WORK REQUIRED> With the pictures omitted, print exactly the lines below, from the one containing "Viewport: 980px width, 509px height." through the one containing "Task: Click the Description input field", and nothing else.

(Stored records)
◇ ◇ ◇ ◇
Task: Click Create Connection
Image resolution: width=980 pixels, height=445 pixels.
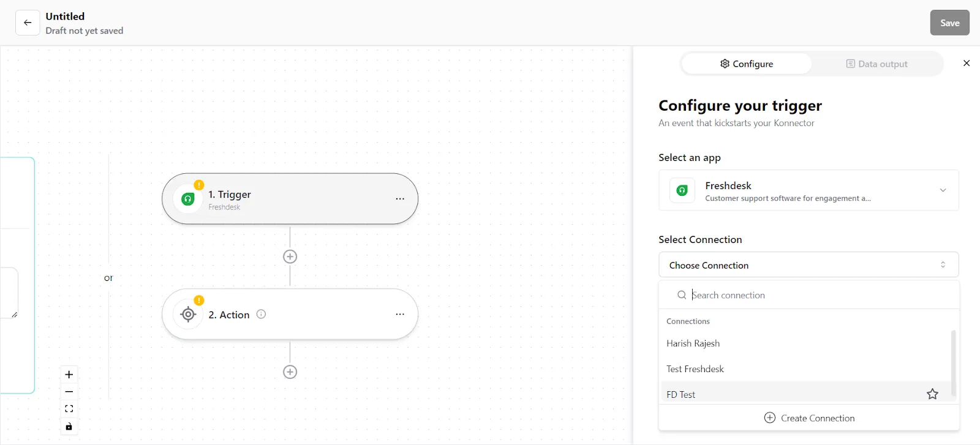Action: point(809,418)
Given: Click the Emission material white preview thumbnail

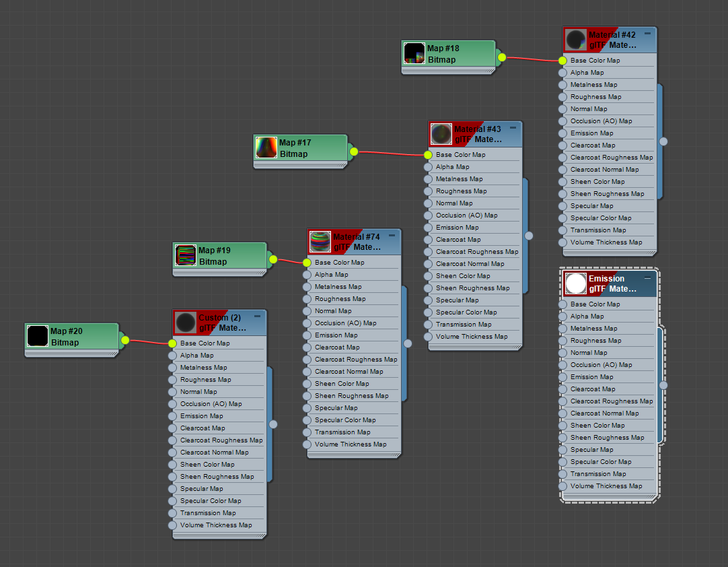Looking at the screenshot, I should point(575,284).

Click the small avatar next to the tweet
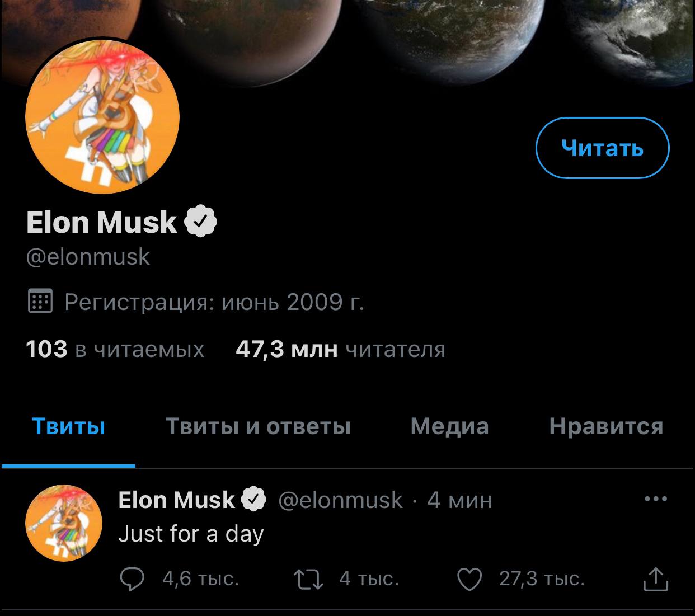64,523
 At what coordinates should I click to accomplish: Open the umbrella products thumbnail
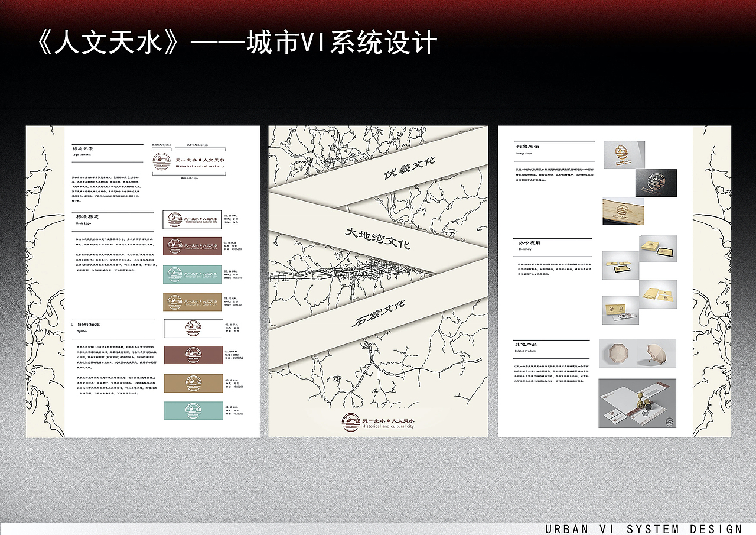[638, 353]
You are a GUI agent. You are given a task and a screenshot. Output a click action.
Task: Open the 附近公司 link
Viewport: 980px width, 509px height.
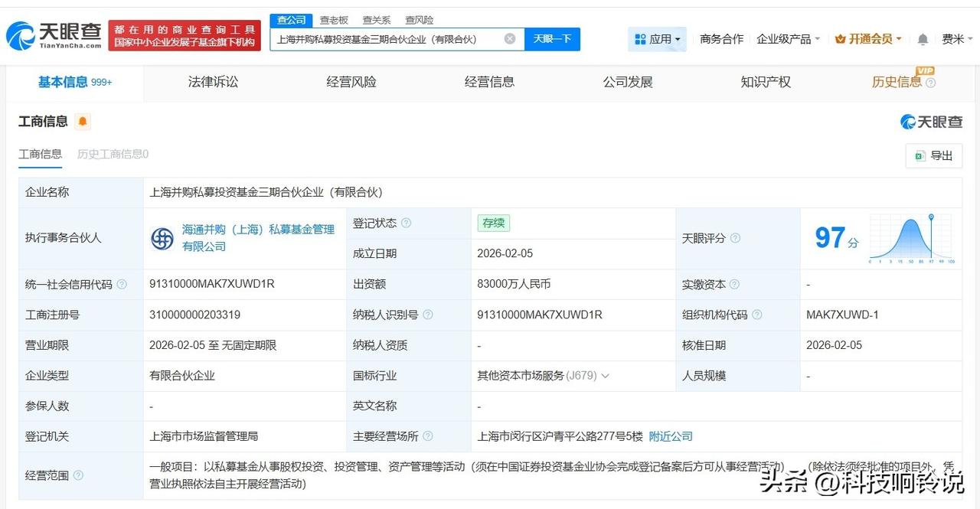670,436
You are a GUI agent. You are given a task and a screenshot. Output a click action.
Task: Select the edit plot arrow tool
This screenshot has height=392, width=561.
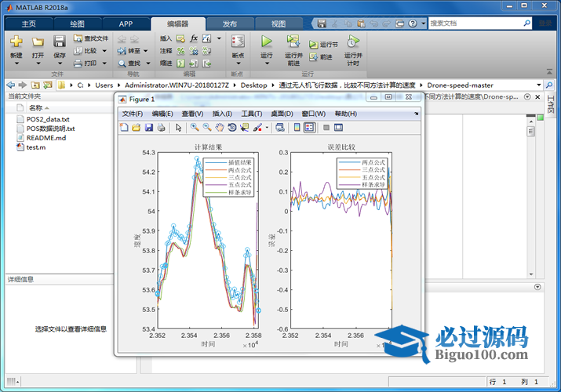pyautogui.click(x=178, y=127)
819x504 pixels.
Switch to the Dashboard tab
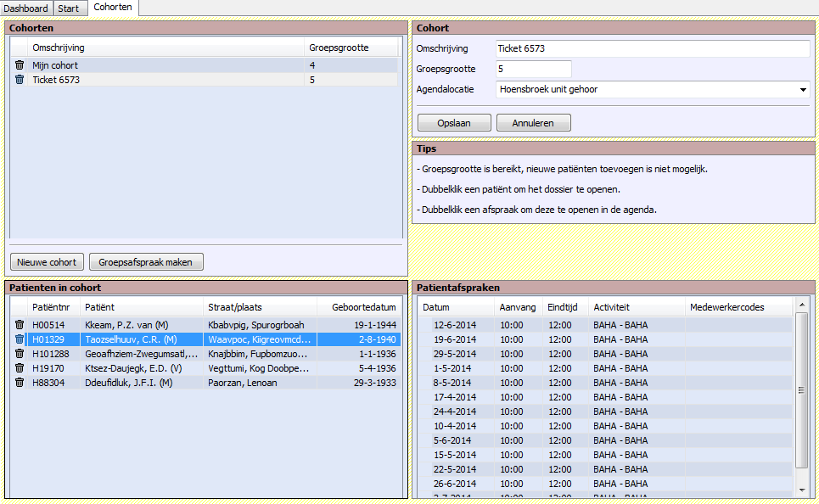coord(26,8)
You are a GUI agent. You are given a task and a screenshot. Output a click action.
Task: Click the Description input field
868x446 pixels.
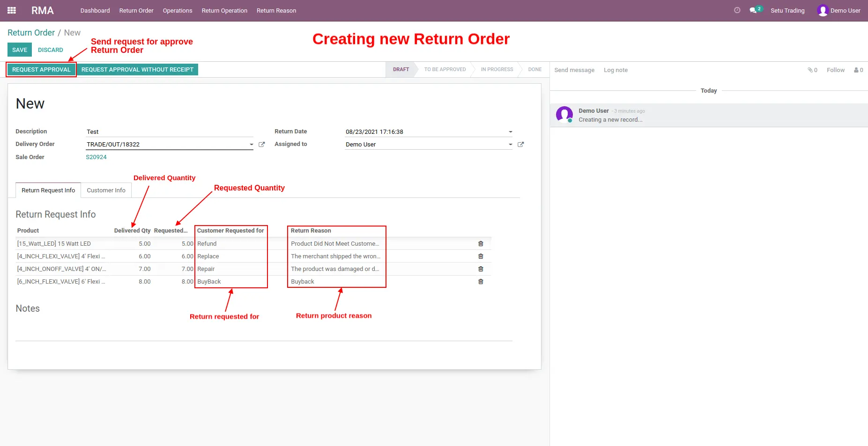click(x=170, y=132)
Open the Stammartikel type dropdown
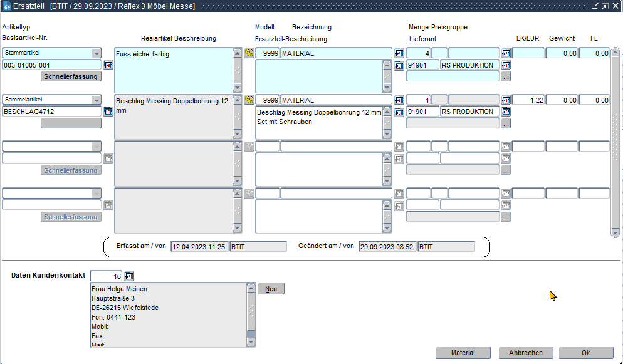Viewport: 623px width, 364px height. click(96, 53)
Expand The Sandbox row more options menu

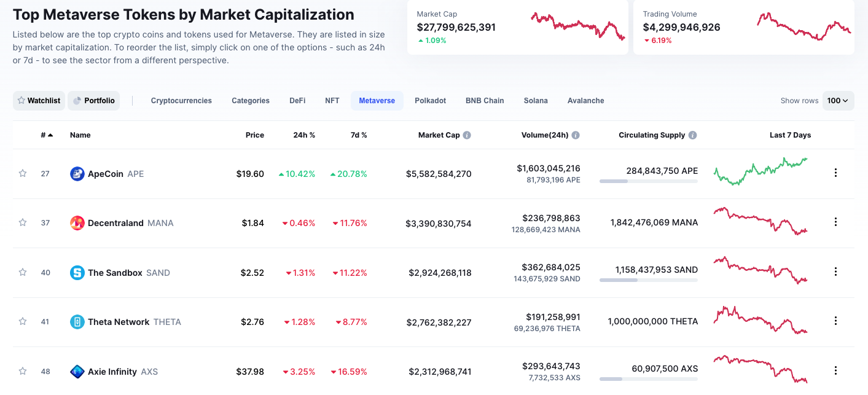click(x=835, y=272)
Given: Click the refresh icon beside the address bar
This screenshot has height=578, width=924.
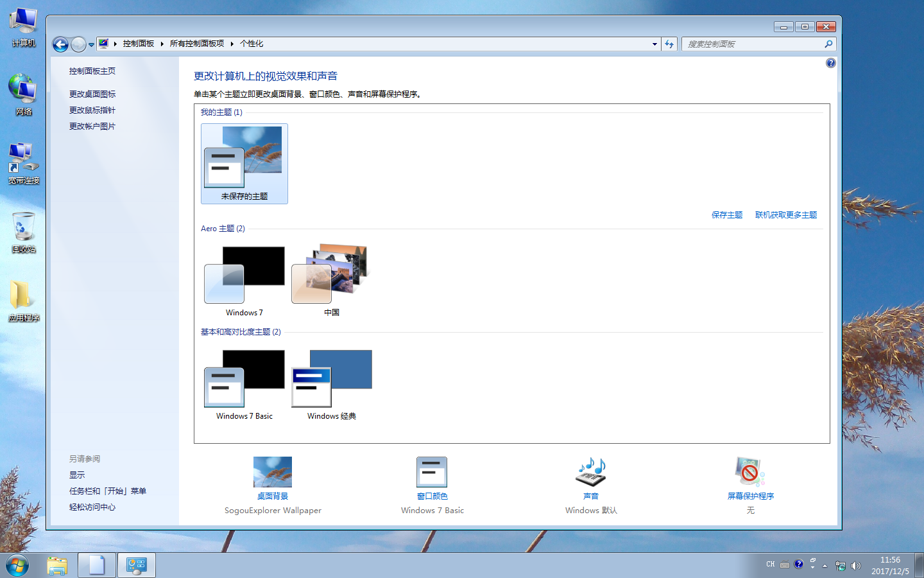Looking at the screenshot, I should (669, 44).
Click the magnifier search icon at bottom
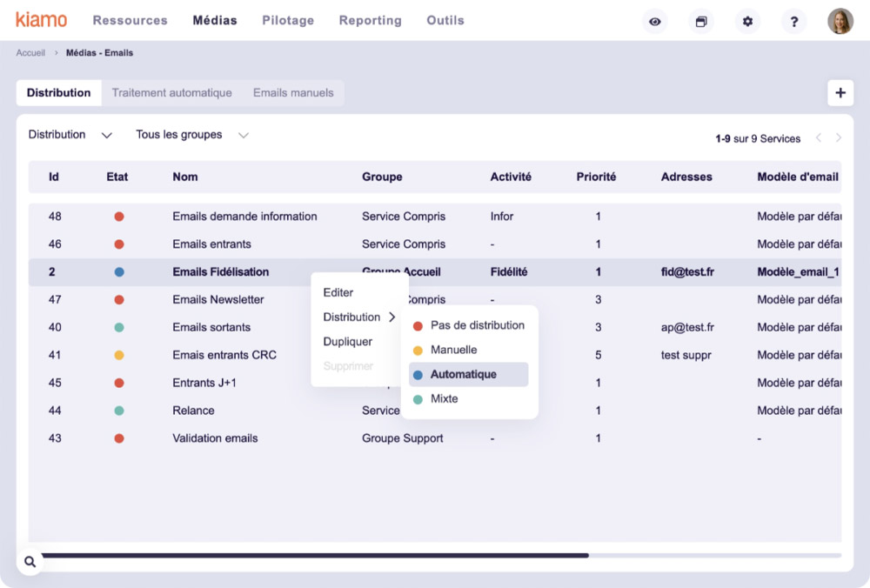Image resolution: width=870 pixels, height=588 pixels. (x=30, y=562)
◇ ◇ ◇ ◇
RESULT>
Viewport: 980px width, 509px height.
670,436
You are a GUI agent. You are given a task and a screenshot. Output a click action.
Task: Select the edit plot arrow tool
This screenshot has height=392, width=561.
pyautogui.click(x=178, y=127)
819x504 pixels.
Switch to the Dashboard tab
coord(26,8)
You are a GUI agent. You are given a task and a screenshot. Output a click action.
Task: Click the Description input field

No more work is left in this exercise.